Think of clauses as a more powerful if statement. The code looks cleaner this way. And is very useful for recursion. For example, a map implementation (the language already provide one in Enum.map/2):
defmodule Test do
def map([], _), do: []
def map([x | xs], f) when is_function(f) do
[f.(x) | map(xs, f)]
end
end
First clause matches an empty list. No need to apply a function.
Second clause matches a list where the first element (head) is x and the rest of the list (tail) is xs and f is a function. It applies the function to the first element and recursively calls map with the rest of the list.
Calling Test.map([1,2,3], fn x -> x * 2 end) will give you the following output [2, 4, 6]
So, a function in Elixir is defined with one or more clauses where every clause have the same arity as the rest.

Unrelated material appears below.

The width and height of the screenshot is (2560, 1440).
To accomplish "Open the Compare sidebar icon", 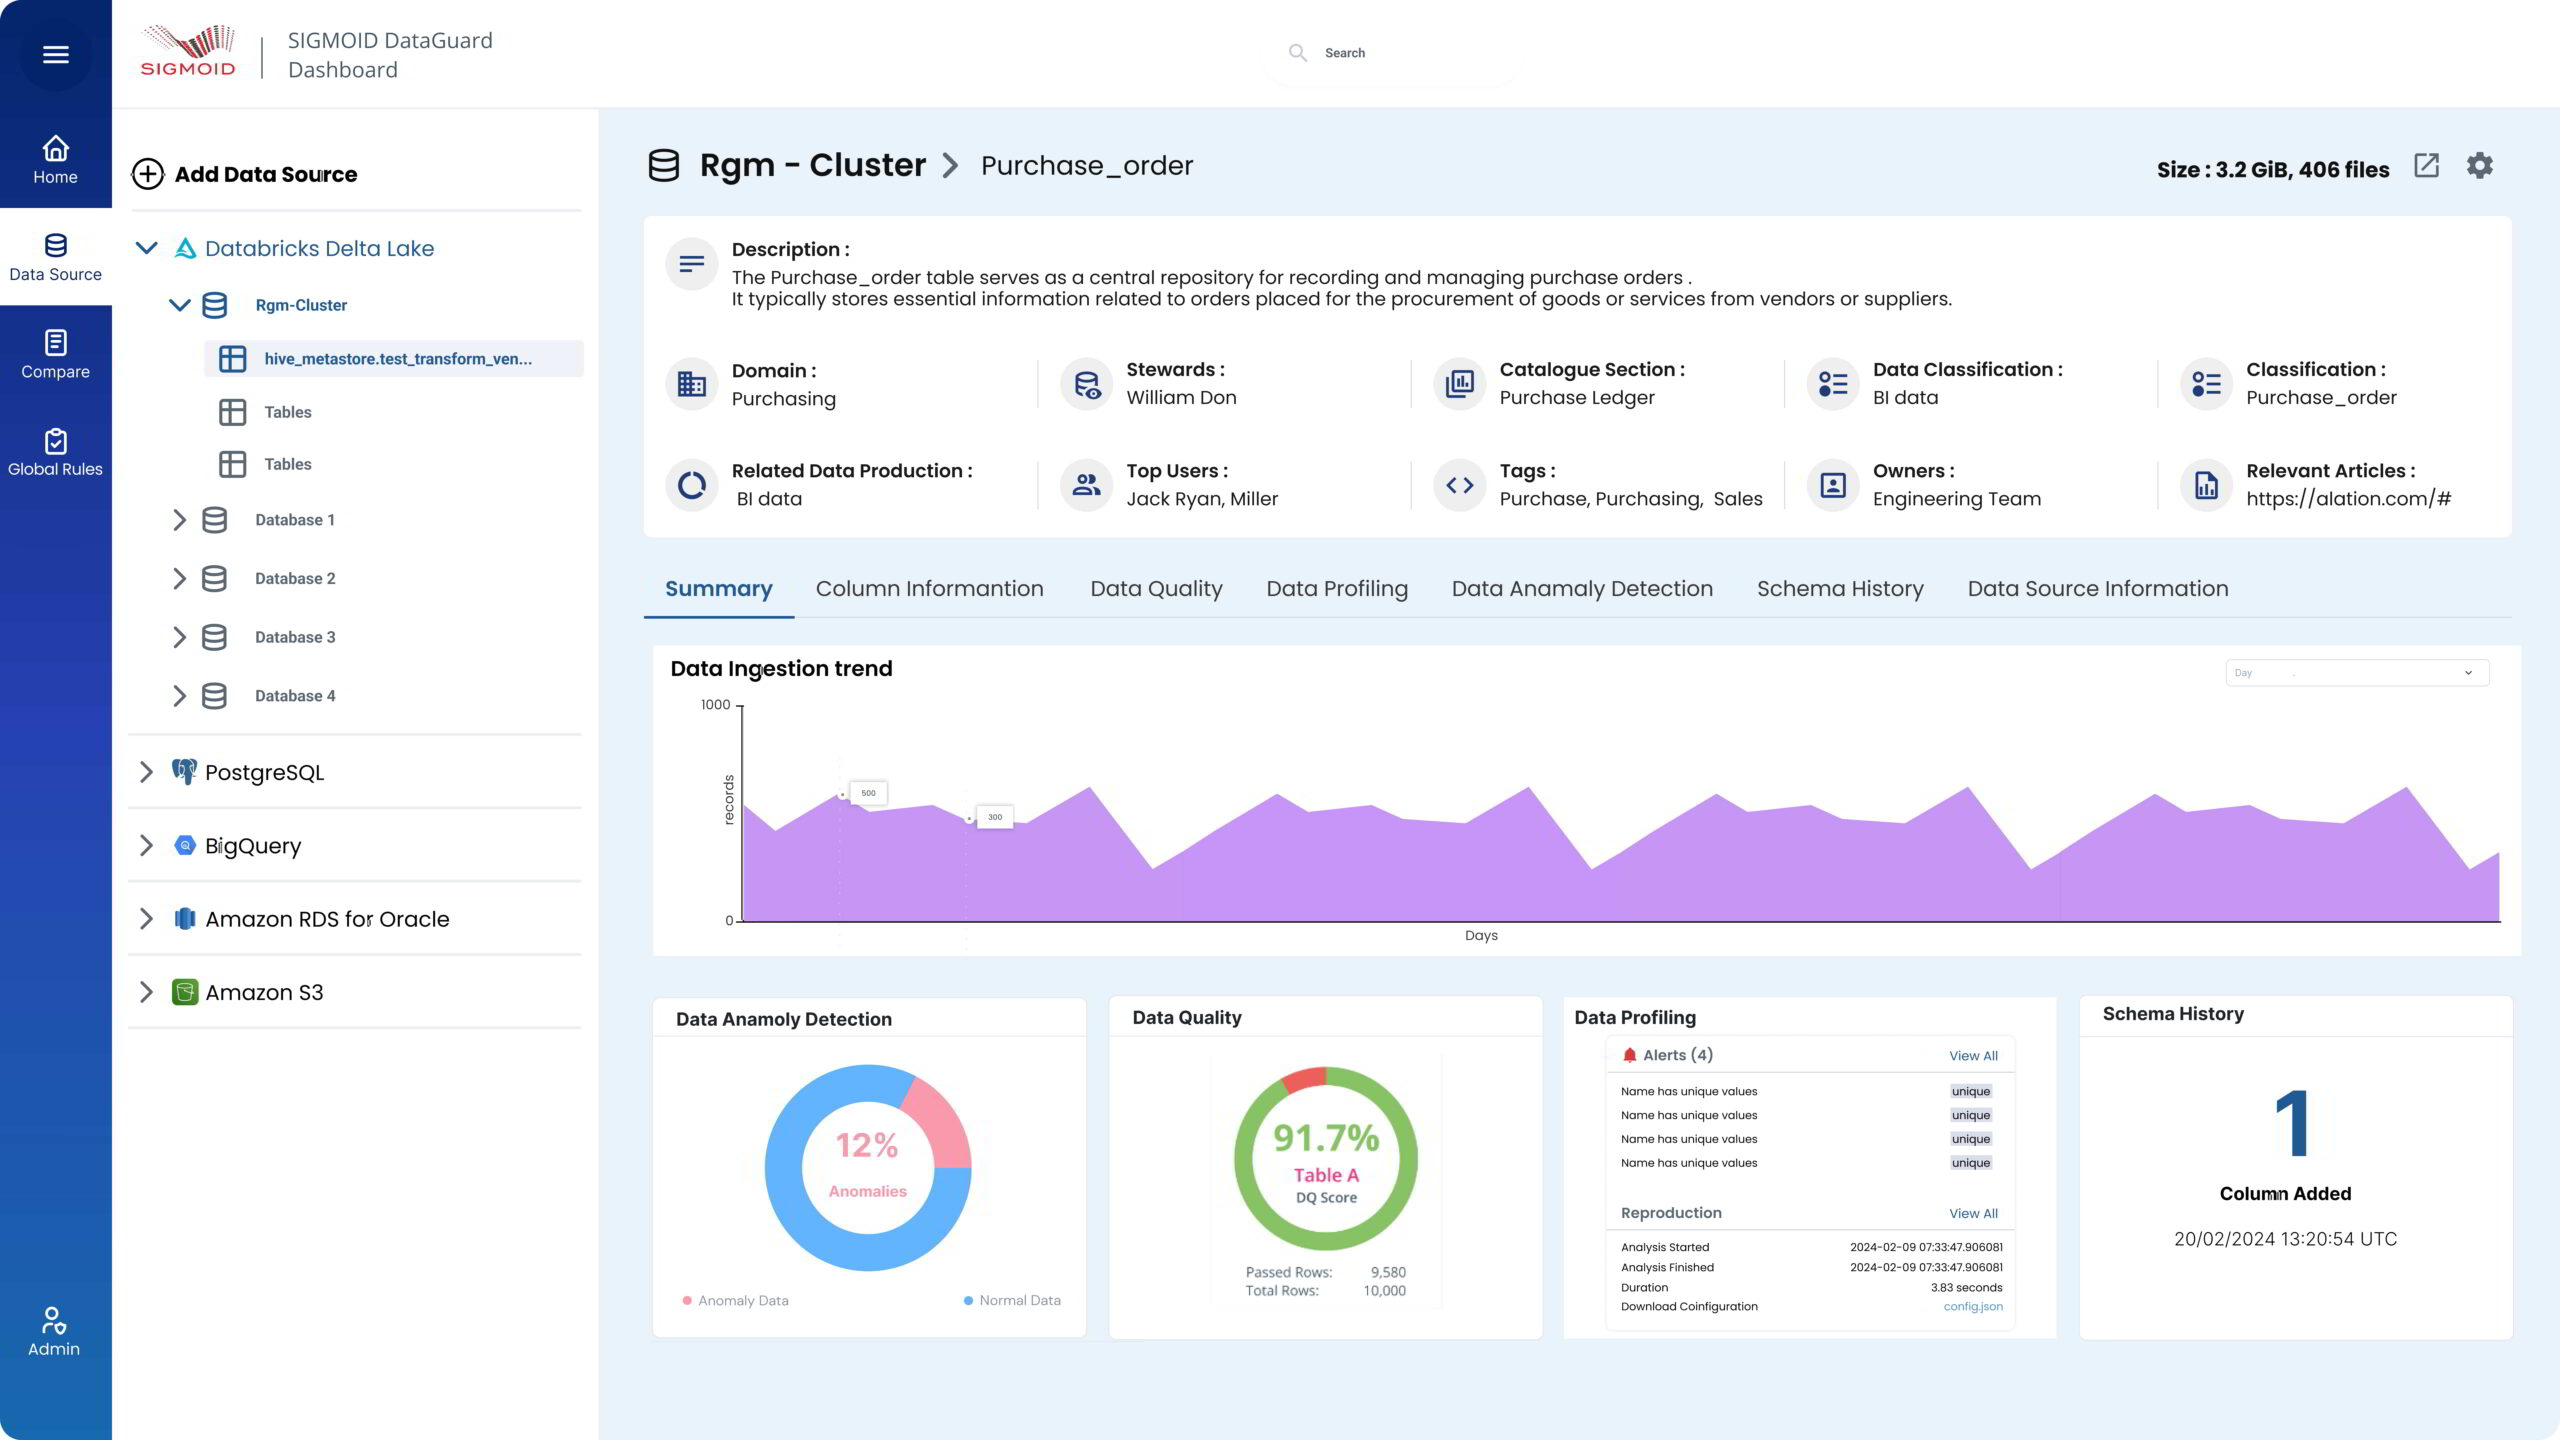I will coord(55,355).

I hope this answers your question.
In the example you posted both definitions of the function have the same number of arguments: 2, this "when" thing is a guard, but you can also have definitions with many arguments. First, guards -- they are uses to express what cannot be written as a mere matching, like the second line of the following:
def fac(0), do: 1
def fac(n), when n<0 do: "no factorial for negative numbers!"
def fac(n), do: n*fac(n-1)
-- since it's not possible to express being negative number by just equality/matching.
Btw this fac is a single definition, only with three cases. Notice the coolness of using constant "0" in the position of argument :)
You can think of this as it would be nicer way to write:
def fac(n) do
if n==0, do: 1, else: if n<0, do: "no factorial!", else: n*fac(n-1)
end
or a switch case (which even looks pretty close to the above):
def fa(n) do
case n do
0 -> 1
n when n>0 -> n*fa(n-1)
_ -> "no no no"
end
end
only "looks more fancy". Actually it turns out certain definitions (e.g. parsers, small interpreters) look much better in the former than latter style. Nb guard expressions are very limited (I think you can't use your own function in guard).
Now the real thing, varying number of arguments -- check this out!
def mutant(a), do: a*a
def mutant(a,b), do: a*b
def mutant(a,b,c), do: mutant(a,b)+mutant(c)
e.g.
iex(1)> Lol.mutant(2)
4
iex(2)> Lol.mutant(2,3)
6
iex(3)> Lol.mutant(2,3,4)
22
It works a bit similar like (lambda arg ...) in scheme -- think of mutant as taking all its arguments as a list and matching over it. But this time, elixir treats mutant as 3 functions, mutant/1, mutant/2, and mutant/3 and will refer to them as such.
So, to answer your question: these are not like overloaded functions, but rather scattered/fragmented definitions. You see similar ones in functional languages like miranda, haskell or sml.